Migrants and housing
On 4 August 2017 the Parliamentary Office of Science and Technology published a report concerning migration and housing. The report notes that migration is often cited in public debate as a significant factor in the demand for UK housing. The report provides an overview of available research on the subject. It examines definitions and data sources on migration and its implications. It also outlines the possible impact of migrants on housing, including variation by tenure type, migrant characteristics and region. Finally, it considers the impact of housing on migrants and local communities. For the report, click here

Benefit cap – latest figures
On 3 August 2017 the Department for Work and Pensions published the latest statistics on households that have had their benefits capped between 15 April 2013 and May 2017. During that period 150,000 households had their benefits capped. The number of capped households has increased following the implementation of lower cap levels from 7 November 2016. 68,000 households were capped at May 2017 and 81,000 households had been but were no longer capped. For the statistics, click here For the response of CIH to the figures, click here For that of the Joseph Rowntree Foundation, click here

Tenancy deposit schemes
On 3 August 2017 the House of Commons Library published a briefing paper explaining the duty on private landlords to protect tenants’ deposits and summarises how the schemes operate. The paper summarises some of the early reactions to the proposal to cap deposits in England. For the briefing paper, click here

Private rental yields
On 7 August 2017 the National Landlords Association published figures which, it says, show that landlords are losing confidence in their ability to rely on steady rental yields. According to the figures the proportion of landlords who are optimistic about their ability to rely on a steady rental yield has fallen 15 per cent in the past two years – down from 64 per cent to 49 per cent. The decline in confidence coincides with the period since the announcement in July 2015 that mortgage interest relief would be removed for landlords.
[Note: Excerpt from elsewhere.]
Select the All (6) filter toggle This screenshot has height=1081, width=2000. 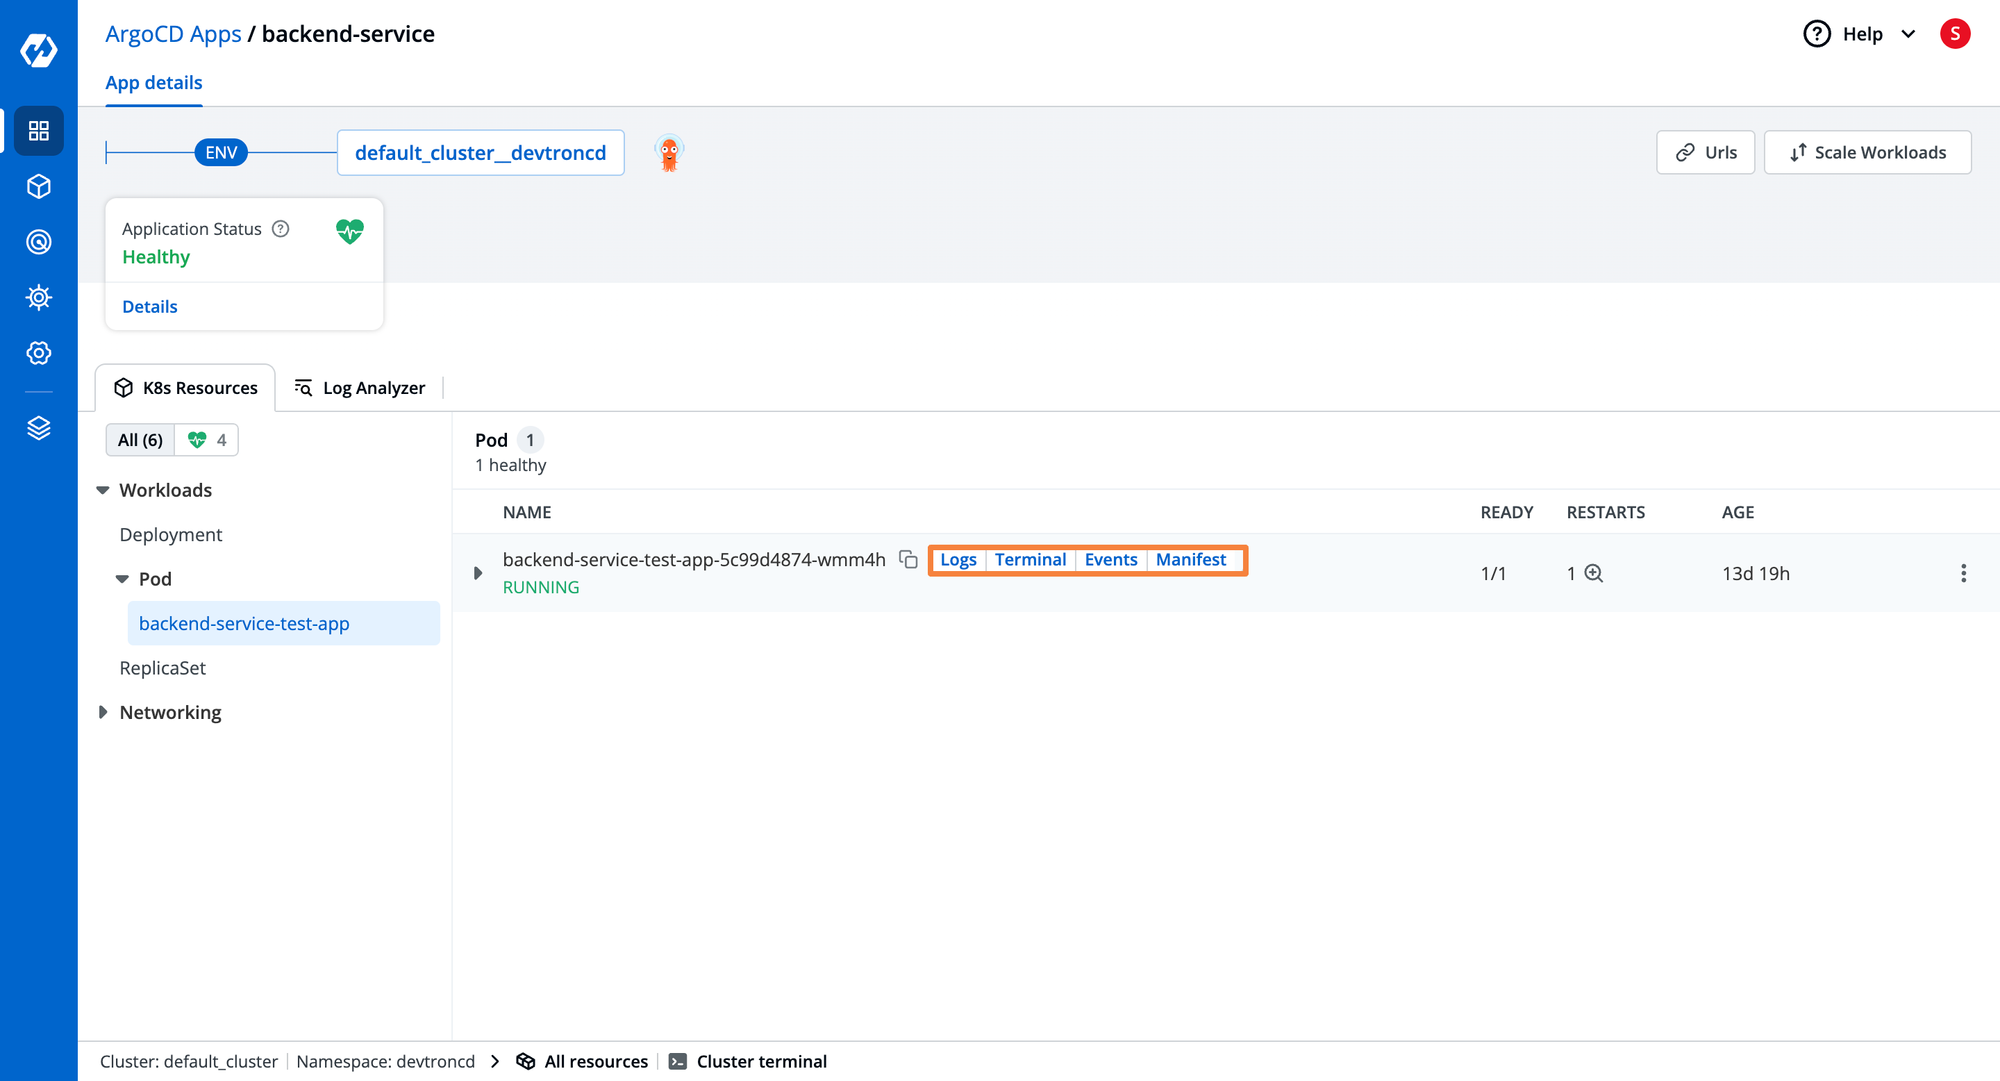pyautogui.click(x=141, y=439)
For the NLA’s press release on the matter, click here

Empty homes – Kensington and Chelsea
On 2 August 2017 The Guardian reported that a Kensington and Chelsea council list shows that 1,652 properties are unoccupied within the borough. Owners of the vacant properties are said to include “oligarchs, foreign royalty and multimillionaire businesspeople”. The names were revealed in a list sent, apparently by accident, to various recipients, including The Guardian. To read the report, click here For a report in The Guardian of the Labour Party’s condemnation of the number of empty homes, click here For and article about the issue by John Bibby of Shelter, click here

Grenfell Tower Inquiry
The deadline for submissions to the Grenfell Tower Inquiry as to its terms of reference expired on 4 August 2017. After considering the submissions, the Chair, Sir Martin Moore-Bick, will submit his own recommendations to the Prime Minister who is expected to set the terms of reference in the middle of August, after which the inquiry will have legal status and begin work. For the Inquiry website, click here For coverage of the terms of reference consultation in The Guardian, click here For that on the BBC News website, click here

Third systems test of cladding and insulation
On 8 August 2017 the DCLG announced that the third in the Government’s series of fire safety tests of cladding and insulation combinations has been completed by the Building Research Establishment. This test was of a wall cladding system formed using Aluminium Composite Material (ACM) panels with a fire retardant polyethylene filler (category 2) and a PIR foam insulation. The test result shows that this system failed to meet the criteria set out in building regulations guidance BR 135. There are up to 13 buildings over 18 metres tall in England known to have a combination of ACM with a fire retardant polyethylene filler with PIR foam insulation. Cladding samples from each of these buildings had already failed earlier combustibility tests conducted by Building Research Establishment (BRE) and their owners were sent government advice detailing the immediate interim safety measures that needed to be completed. For the announcement, click here For the report itself, click here For advice to building owners, click here

Second systems test of cladding and insulation
On 2 August 2017 the DCLG announced that the second in the Government’s series of fire safety tests of cladding and insulation combinations has been completed by the Building Research Establishment. This test was of a wall cladding system consisting of Aluminium Composite Material (ACM) cladding with a polyethylene filler (category 3) with stone wool insulation. The Government’s expert panel advises that the results show this combination does not meet current building regulation guidance. As of 2 August 2017, 111 buildings were known to have this combination of materials in their wall cladding systems – 90 of which are local authority or housing association owned or managed. For the announcement, click here For the report itself, click here For advice to building owners, click here For the Local Government Association’s response to the latest tests, click here

First systems test of cladding and insulation – error in report corrected
In Housing Law Week of 2 August 2017 – for which click here – it was reported that the results of the first of the ‘systems tests’ had been published. On 7 August 2017 the results were updated to correct an error in the thermocouple references in Figure 2. For the revised results report, click here

Letting agents’ fees – Wales
On 17 August 2017 the Welsh Government is due to publish the results of a study commissioned to further understand the fees letting agent charge to tenants renting in the private renting sector, as well as the possible implications if these fees were to be banned. The research comprises: interviews with Welsh and Scottish stakeholders; a survey completed by 168 letting agents in Wales (who between them managed around half of the agent-managed PRS properties in Wales); and two separate surveys completed by a total of 278 landlords. The results of the study will be reported in Housing Law Week in due course.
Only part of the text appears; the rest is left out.